El sábado por la mañana, al igual que siempre, Joaquín tomó una de las carretillas para colocar los artículos que iba a comprar, y comenzó a desplazarse por los pasillos entre anaqueles. No había caminado mucho cuando vio que la chica de su sueño se encontraba allí, como siempre, esperando asesorar a alguien con respecto a cómo preparar las pastas italianas de la compañía que ella representaba. Joaquín se acercó despacio y cuando estuvo cerca de ella, de forma bastante alegre le dijo:
—¿Qué tal, bella princesa?
—Muy bien —le contestó la chica de manera jovial y zalamera.
—Vaya, eso me alegra mucho. ¿Sabes una cosa?
—Qué cosa.
—Una de estas noches pasadas soñé contigo.
—¿Algo bueno?
—Delicioso…
—¿Lo puedo saber?
—Sólo si me das una asesoría privada y a domicilio.
—Es posible, pero sólo si va conmigo una amiga.
—No hay ningún problema… ¿A qué hora puedo pasar por vosotras?

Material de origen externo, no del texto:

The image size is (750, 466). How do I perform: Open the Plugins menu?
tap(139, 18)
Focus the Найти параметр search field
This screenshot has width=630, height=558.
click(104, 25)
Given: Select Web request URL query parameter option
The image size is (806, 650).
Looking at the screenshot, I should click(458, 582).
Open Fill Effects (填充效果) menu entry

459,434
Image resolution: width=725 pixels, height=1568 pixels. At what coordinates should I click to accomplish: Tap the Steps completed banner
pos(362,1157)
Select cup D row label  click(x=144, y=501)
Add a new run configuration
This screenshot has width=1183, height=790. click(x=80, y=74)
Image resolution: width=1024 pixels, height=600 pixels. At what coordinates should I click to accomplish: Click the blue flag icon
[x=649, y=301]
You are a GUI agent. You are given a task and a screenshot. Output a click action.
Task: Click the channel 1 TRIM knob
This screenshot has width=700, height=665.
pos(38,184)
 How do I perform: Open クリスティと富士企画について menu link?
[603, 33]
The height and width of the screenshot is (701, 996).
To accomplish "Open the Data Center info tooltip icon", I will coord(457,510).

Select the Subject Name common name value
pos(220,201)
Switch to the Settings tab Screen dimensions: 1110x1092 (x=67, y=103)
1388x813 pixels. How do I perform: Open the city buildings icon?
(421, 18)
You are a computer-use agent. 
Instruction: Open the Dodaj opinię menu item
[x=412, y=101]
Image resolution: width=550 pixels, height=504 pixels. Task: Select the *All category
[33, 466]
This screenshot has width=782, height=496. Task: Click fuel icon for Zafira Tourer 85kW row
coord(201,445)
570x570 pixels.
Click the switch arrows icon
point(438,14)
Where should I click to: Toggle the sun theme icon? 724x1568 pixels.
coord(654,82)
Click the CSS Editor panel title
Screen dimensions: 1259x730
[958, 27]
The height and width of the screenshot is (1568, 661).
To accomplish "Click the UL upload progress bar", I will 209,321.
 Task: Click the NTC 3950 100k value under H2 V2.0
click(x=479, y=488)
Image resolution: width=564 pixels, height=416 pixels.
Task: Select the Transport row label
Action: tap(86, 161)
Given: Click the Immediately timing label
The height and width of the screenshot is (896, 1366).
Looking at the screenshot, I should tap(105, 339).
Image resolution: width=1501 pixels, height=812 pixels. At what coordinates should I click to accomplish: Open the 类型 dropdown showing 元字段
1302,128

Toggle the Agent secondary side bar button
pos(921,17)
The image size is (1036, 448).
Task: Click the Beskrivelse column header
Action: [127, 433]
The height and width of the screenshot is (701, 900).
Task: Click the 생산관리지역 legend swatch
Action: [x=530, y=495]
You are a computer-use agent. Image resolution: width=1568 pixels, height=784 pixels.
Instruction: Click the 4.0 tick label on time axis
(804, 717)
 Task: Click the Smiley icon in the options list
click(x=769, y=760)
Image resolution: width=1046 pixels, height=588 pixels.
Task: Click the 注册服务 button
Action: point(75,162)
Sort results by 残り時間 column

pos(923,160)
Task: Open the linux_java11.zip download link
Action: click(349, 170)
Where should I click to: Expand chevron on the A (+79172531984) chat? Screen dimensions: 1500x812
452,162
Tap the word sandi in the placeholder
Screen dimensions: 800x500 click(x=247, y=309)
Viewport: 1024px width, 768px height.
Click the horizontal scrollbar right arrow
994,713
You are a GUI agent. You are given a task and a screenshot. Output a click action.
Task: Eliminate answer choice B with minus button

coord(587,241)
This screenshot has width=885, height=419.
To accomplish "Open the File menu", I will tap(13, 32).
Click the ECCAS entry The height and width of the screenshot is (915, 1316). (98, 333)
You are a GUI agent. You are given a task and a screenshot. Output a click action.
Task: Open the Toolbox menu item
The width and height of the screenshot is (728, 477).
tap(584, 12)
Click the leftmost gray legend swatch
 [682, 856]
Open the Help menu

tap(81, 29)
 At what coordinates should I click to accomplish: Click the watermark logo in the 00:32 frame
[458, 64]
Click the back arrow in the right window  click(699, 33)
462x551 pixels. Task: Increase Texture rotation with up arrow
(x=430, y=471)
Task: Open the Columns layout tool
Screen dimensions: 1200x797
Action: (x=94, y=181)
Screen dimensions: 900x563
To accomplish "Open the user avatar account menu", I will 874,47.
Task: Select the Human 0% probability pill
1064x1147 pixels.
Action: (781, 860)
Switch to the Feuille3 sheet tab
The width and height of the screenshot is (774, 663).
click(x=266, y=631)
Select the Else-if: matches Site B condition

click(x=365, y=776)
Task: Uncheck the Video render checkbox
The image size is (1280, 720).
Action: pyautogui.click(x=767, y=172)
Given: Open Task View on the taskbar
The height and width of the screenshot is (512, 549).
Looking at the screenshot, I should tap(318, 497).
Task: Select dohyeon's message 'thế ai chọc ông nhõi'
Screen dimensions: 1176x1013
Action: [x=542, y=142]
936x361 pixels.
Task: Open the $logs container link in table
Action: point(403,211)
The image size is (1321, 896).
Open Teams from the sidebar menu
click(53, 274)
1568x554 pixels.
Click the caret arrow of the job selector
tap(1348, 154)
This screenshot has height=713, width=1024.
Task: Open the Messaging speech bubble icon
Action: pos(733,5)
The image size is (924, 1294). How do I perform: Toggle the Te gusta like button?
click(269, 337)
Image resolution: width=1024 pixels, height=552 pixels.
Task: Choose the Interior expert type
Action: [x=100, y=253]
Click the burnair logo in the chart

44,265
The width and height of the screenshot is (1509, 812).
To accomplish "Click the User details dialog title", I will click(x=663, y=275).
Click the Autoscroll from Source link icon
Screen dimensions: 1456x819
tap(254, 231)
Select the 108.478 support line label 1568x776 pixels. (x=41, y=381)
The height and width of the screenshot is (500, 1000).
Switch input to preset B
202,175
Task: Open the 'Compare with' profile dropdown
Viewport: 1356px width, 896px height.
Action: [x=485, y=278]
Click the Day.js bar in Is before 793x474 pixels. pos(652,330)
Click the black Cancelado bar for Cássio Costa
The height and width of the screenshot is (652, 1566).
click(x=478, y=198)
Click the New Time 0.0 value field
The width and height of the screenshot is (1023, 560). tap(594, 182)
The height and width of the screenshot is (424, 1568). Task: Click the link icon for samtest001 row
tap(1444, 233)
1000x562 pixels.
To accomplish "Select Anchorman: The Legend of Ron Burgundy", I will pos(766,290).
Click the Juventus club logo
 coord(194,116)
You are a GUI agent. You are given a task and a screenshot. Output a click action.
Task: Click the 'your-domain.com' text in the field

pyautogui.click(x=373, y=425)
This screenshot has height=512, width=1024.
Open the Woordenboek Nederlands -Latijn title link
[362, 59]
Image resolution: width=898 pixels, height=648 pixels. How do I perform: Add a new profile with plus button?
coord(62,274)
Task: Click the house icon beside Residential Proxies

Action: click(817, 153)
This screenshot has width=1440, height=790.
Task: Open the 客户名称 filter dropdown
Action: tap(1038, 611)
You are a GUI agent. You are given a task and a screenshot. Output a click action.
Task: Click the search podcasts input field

—A las seis de la tarde ya estamos libres, ella trabaja también aquí en las oficinas administrativas.
—De acuerdo, paso por ambas a las seis de la tarde,…Sólo una cosa…
—¿Sí?
—Perdonad mi mala educación, mi nombre es Joaquín, Joaquín Quiroga.
—El mío es Ania Valeria y el de mi amiga: Vera. Te estaremos esperando a la seis…
Joaquín se quedó altamente asombrado, pues aquellos nombres coincidían exactamente con los de las chicas del sueño. Nada más había que esperar a que se comportaran de igual manera.
—Claro que sí, Valeria, a ver si nos preparas un exquisito penne al pesto.
—Por supuesto —dijo la chica despidiéndose, mientras Joaquín se retiraba, Y luego para sus adentros pensó: «Aunque a mí lo que me gustaría es tu pene sin pesto».